> **ASSIGNMENT**: Search the entries below for "table", and copy each line where it appears.

[Opening PROVIDED MATERIAL section]

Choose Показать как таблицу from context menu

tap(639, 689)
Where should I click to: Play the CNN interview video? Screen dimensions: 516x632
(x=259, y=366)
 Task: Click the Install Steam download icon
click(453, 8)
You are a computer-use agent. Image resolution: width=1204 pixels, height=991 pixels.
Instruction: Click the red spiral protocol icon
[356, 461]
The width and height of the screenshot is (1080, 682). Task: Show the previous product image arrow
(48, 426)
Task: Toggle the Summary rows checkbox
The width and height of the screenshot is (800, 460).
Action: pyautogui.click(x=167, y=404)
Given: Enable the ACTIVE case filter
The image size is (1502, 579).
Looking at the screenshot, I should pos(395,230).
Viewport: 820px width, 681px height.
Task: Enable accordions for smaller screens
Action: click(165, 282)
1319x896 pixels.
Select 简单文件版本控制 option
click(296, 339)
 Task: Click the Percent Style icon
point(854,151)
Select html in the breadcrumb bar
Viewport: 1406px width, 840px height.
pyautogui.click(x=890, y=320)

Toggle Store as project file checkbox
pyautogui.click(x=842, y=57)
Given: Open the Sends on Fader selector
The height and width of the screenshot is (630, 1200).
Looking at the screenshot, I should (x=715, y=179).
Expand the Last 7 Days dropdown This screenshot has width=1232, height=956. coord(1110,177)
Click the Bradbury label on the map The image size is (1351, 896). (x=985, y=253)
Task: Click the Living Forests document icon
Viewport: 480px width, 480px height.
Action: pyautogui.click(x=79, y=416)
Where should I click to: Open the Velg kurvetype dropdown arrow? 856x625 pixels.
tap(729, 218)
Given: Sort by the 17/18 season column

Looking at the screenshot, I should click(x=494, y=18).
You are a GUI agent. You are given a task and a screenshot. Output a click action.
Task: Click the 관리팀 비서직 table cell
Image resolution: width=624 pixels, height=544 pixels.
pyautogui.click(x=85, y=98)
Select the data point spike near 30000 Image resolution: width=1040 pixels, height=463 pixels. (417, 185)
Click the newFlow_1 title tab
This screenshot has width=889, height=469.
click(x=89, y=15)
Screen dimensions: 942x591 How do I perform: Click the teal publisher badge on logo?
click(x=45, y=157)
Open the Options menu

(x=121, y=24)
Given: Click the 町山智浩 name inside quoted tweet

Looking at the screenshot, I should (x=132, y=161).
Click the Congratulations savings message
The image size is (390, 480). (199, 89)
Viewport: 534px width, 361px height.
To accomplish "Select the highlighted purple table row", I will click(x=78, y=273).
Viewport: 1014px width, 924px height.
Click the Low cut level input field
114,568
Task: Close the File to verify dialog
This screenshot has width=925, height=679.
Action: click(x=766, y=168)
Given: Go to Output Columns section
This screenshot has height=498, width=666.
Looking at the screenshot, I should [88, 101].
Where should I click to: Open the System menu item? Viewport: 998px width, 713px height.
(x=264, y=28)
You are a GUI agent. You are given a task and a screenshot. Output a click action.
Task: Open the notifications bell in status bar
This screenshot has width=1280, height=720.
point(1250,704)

[Closing PROVIDED MATERIAL section]

> **PROBLEM SOLUTION**:
Task: Click the 관리팀 비서직 table cell
To accomplish "Select the highlighted purple table row", I will click(x=78, y=273).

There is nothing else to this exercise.